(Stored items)
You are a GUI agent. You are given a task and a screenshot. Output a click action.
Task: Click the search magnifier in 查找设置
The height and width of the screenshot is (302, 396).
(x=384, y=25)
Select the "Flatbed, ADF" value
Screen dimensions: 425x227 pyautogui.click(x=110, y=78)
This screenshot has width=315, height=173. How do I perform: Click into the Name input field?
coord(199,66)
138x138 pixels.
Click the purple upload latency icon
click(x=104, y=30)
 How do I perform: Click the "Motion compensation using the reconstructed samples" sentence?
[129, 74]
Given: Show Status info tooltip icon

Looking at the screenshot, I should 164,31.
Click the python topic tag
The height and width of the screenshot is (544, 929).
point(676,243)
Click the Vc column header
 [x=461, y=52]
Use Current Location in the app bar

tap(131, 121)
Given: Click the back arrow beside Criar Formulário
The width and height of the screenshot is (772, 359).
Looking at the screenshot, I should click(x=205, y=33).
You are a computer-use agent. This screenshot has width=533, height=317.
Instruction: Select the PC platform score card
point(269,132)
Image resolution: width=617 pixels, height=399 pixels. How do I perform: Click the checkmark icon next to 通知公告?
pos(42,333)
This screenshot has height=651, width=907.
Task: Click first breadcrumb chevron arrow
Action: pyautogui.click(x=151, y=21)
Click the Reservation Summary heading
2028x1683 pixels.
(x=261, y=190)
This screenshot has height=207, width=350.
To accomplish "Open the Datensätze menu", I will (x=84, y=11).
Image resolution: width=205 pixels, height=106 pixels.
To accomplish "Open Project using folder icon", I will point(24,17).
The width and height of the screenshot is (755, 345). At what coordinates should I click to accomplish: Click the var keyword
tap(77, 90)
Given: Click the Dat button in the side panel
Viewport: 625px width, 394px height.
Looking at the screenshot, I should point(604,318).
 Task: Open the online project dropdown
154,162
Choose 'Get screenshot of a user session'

§ Problem
Once you have read through the entries, say how many of their lines include the string "will" and give nothing but that number.

§ Task response
2